Поспешно расстегнул ворот рубашки.

Да, это был тот самый самурай. Постаревший, но почти такой же. Почти — потому, что все-таки это был не он. Того японца прикончил финкой Федор Гребенщиков. Мой бывший старшина живет теперь в Новосибирской области. В городе Здвинск. Он — заместитель председателя райисполкома. Мы с ним переписываемся, он хорошо помнит прошлое, а эпизод на вилле — тем более.

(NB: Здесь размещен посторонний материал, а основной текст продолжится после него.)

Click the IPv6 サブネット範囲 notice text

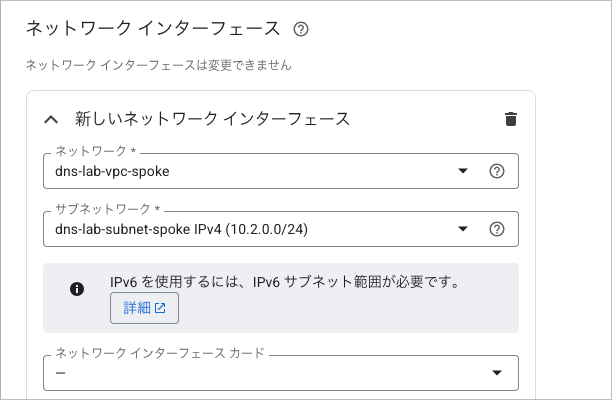pyautogui.click(x=285, y=283)
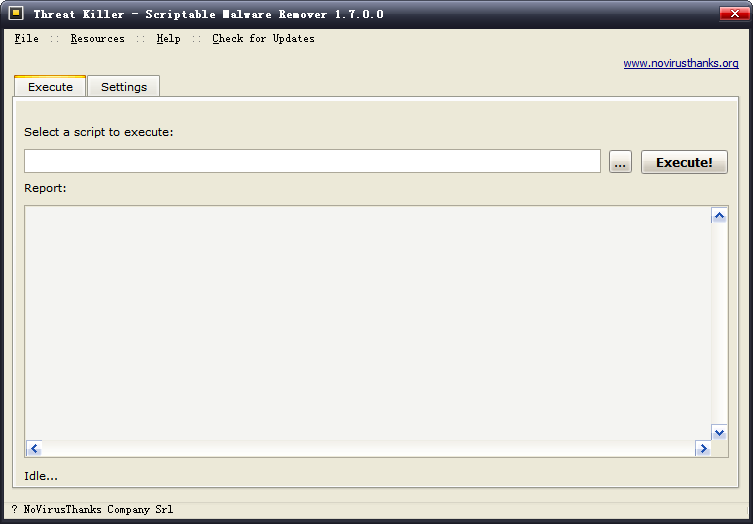753x524 pixels.
Task: Click the report scroll right arrow
Action: pyautogui.click(x=702, y=449)
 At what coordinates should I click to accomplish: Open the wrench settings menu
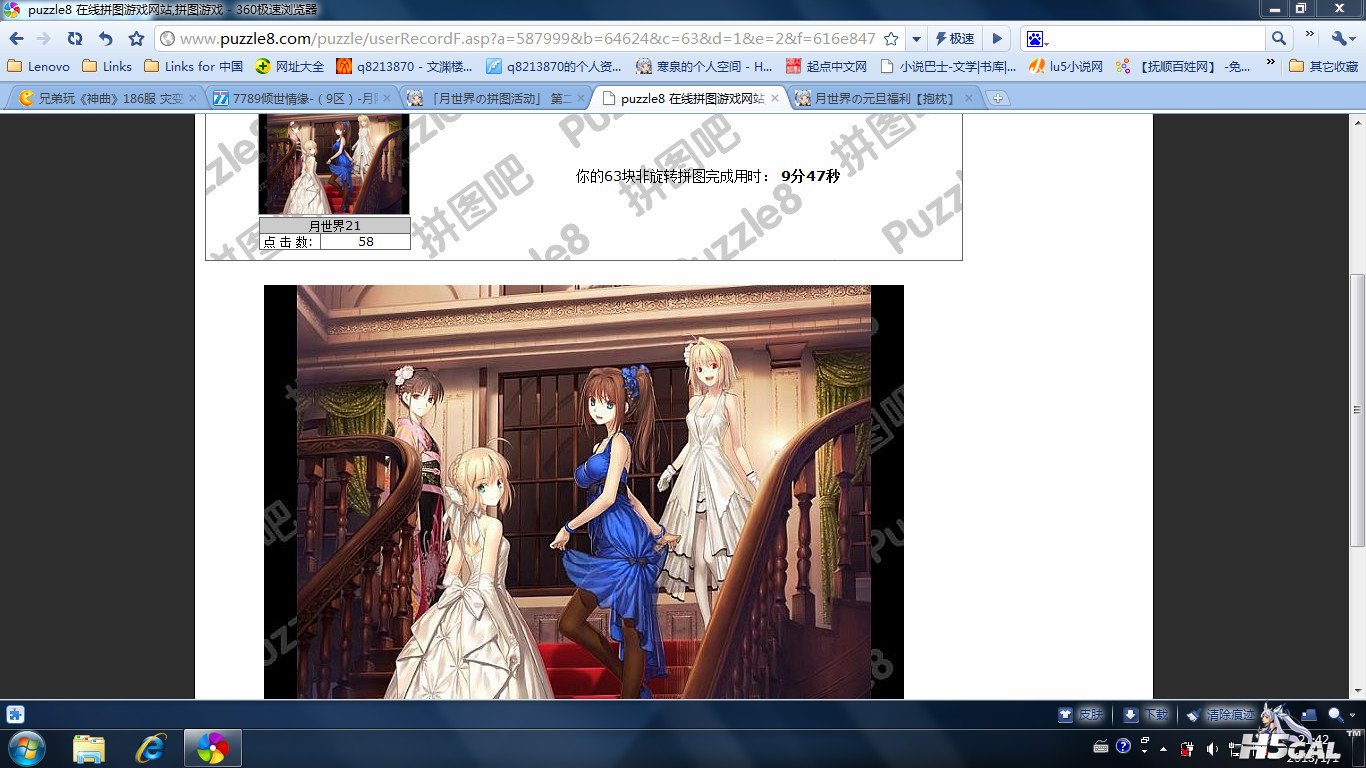tap(1341, 39)
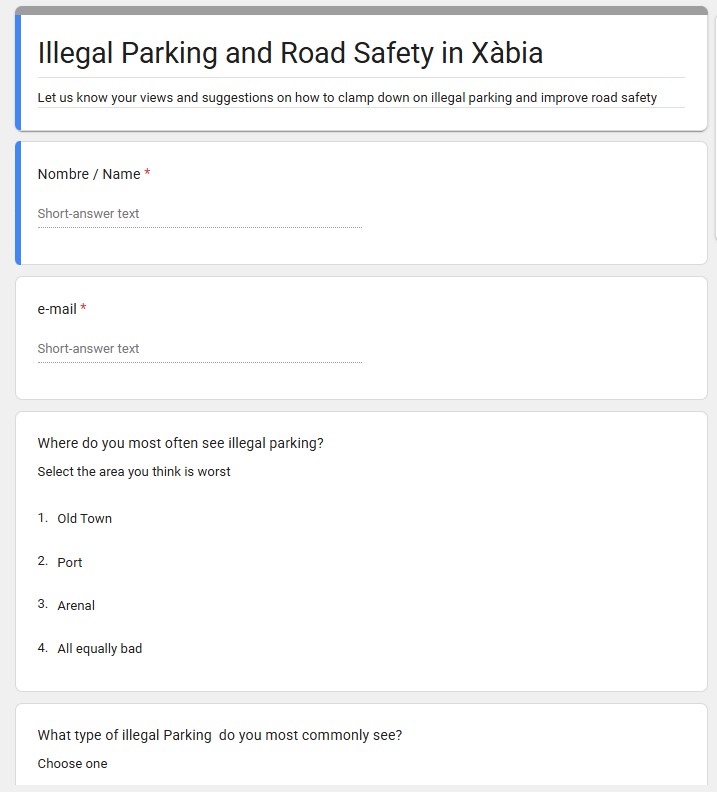Viewport: 717px width, 792px height.
Task: Pick the 'Arenal' option
Action: 76,606
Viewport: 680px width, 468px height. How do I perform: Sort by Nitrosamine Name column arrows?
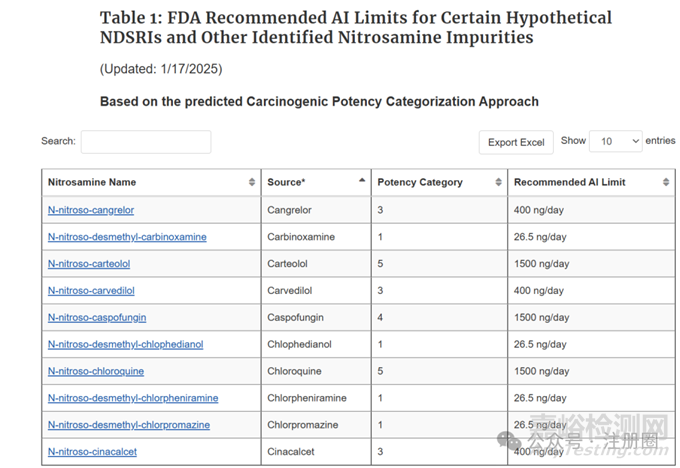pyautogui.click(x=252, y=183)
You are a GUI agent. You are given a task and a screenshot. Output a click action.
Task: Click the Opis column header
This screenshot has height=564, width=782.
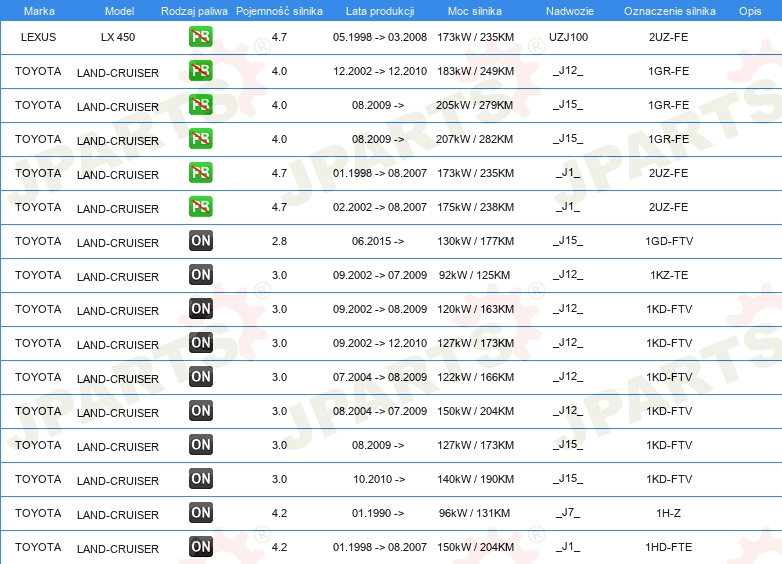pos(749,10)
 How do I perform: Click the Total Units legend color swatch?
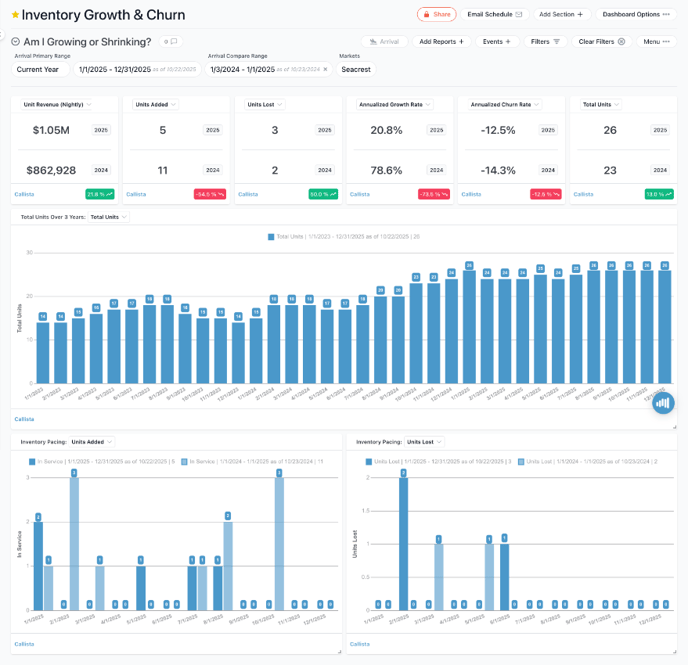click(x=271, y=237)
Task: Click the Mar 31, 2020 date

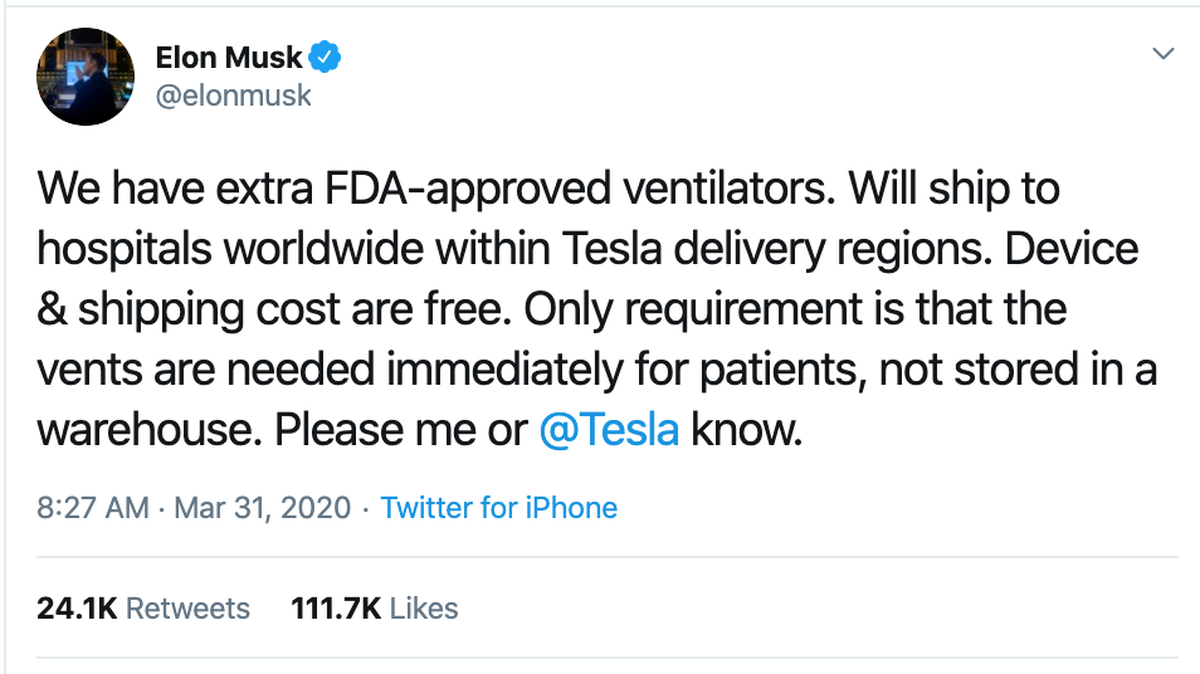Action: pos(263,508)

Вокруг веселилась молодежь. А мы с японцем поглядывали друг на друга. Не особенно часто и не особенно дружелюбно. В моих глазах не видно было приветливости, на его лице — тоже. Лишь один раз, когда пора было расходиться, он улыбнулся с казенной вежливостью. А я поймал себя на том, что по старой привычке медлю, чтобы не повернуться к возможному противнику спиной. Увы, ведь я встречался с такими врагами, которые предпочитают бить сзади. Опыт, приобретенный в подобных встречах, не забывается.

Братская могила

Саша Кузнецов спросил:

— Помнишь медсестру, с которой у ручья разговаривали?

— Машу Цуканову?

— Вот-вот, Машу… — замялся Кузнецов.

Я почувствовал недоброе.

— Говори. Сашка!

— К японцам она попала… Бросили они ее, когда убегали. Возле штаба оставили.

— Живую?

— Нет. Наши ходили туда…

— Где она?

— Ты не ходи, — тихо сказал Саша. — Вся искромсана, узнать почти невозможно.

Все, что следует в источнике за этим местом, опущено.